ASP.NET Core  

Implementing AI/ML Features in Full-Stack Apps Using ASP.NET Core + Angular

Introduction

AI (Artificial Intelligence) and ML (Machine Learning) are changing the way web applications interact with users. From recommendations, chatbots, and predictions to image recognition, AI/ML features make applications smarter and more engaging.

In this tutorial, we will explore how to integrate AI/ML into a full-stack app using ASP.NET Core as the backend and Angular as the frontend. We will also discuss options like Azure Cognitive Services , OpenAI API , and custom ML models .

Why Add AI/ML to Your Apps?

  • Personalization: Recommend products or content.

  • Automation: Predict outcomes and automate decisions.

  • User Engagement: Chatbots and smart assistants.

  • Competitive Advantage: Smarter applications stand out in the market.

Architecture Diagram

  
    +----------------+           HTTP/API           +---------------------+
 |   Angular App  | <-------------------------> | ASP.NET Core Backend |
 |  (Frontend)    |                                | (API & ML Logic)   |
 +----------------+                                +---------------------+
        ^                                                      |
        |                                                      |
        +------------------ AI/ML Services (Azure Cognitive, Custom ML, OpenAI) --------+
  

Explanation

  1. Angular sends input data (text, image, user behavior) to the backend.

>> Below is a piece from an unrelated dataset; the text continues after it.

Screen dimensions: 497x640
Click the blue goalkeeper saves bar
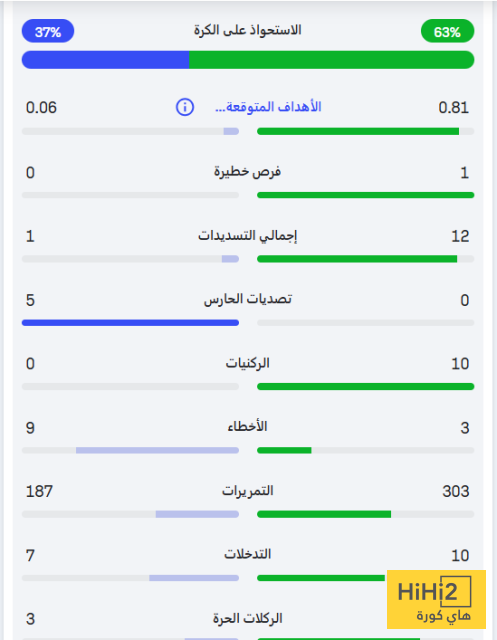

  2. ASP.NET Core processes the request and calls AI/ML services or models.

  3. AI/ML service returns predictions, recommendations, or results.

  4. Angular displays results to the user in real-time.

Step 1. Using AI/ML API (Example: Text Sentiment Analysis)

  1. Backend: ASP.NET Core Web API

  • Install NuGet package for calling external APIs:

  
    dotnet add package RestSharp
  
  • Create a controller ( AiController.cs ):

  
    using Microsoft.AspNetCore.Mvc;
using RestSharp;
using System.Threading.Tasks;

[ApiController]
[Route("api/[controller]")]
public class AiController : ControllerBase
{
    private readonly string apiKey = "<YOUR_OPENAI_API_KEY>";

    [HttpPost("sentiment")]
    public async Task<IActionResult> AnalyzeSentiment([FromBody] string text)
    {
        var client = new RestClient("https://api.openai.com/v1/completions");
        var request = new RestRequest(Method.POST);
        request.AddHeader("Authorization", $"Bearer {apiKey}");
        request.AddJsonBody(new
        {
            model = "text-rg-003",
            prompt = $"Analyze the sentiment of this text: {text}",
            max_tokens = 60
        });

        var response = await client.ExecuteAsync(request);
        return Ok(response.Content);
    }
}
  

Step 2. Angular Frontend Integration

  1. Create AI Service ( ai.service.ts )

  
    import { Injectable } from '@angular/core';
import { HttpClient } from '@angular/common/http';
import { Observable } from 'rxjs';

@Injectable({
  providedIn: 'root'
})
export class AiService {
  private apiUrl = 'https://localhost:5001/api/ai';

  constructor(private http: HttpClient) {}

  analyzeSentiment(text: string): Observable<any> {
    return this.http.post(`${this.apiUrl}/sentiment`, text);
  }
}
  
  1. Consume in app.component.ts

  
    import { Component } from '@angular/core';
import { AiService } from './ai.service';

@Component({
  selector: 'app-root',
  templateUrl: './app.component.html'
})
export class AppComponent {
  text = '';
  sentimentResult = '';

  constructor(private aiService: AiService) {}

  analyze() {
    this.aiService.analyzeSentiment(this.text).subscribe(result => {
      this.sentimentResult = result;
    });
  }
}
  
  1. Update app.component.html

  
    <div>
  <h2>AI Sentiment Analysis</h2>
  <textarea [(ngModel)]="text" placeholder="Enter text here"></textarea>
  <button (click)="analyze()">Analyze</button>
  <p><b>Result:</b> {{ sentimentResult }}</p>
</div>
  

Step 3. Advanced Features

  • Recommendation System: Suggest products based on user behavior.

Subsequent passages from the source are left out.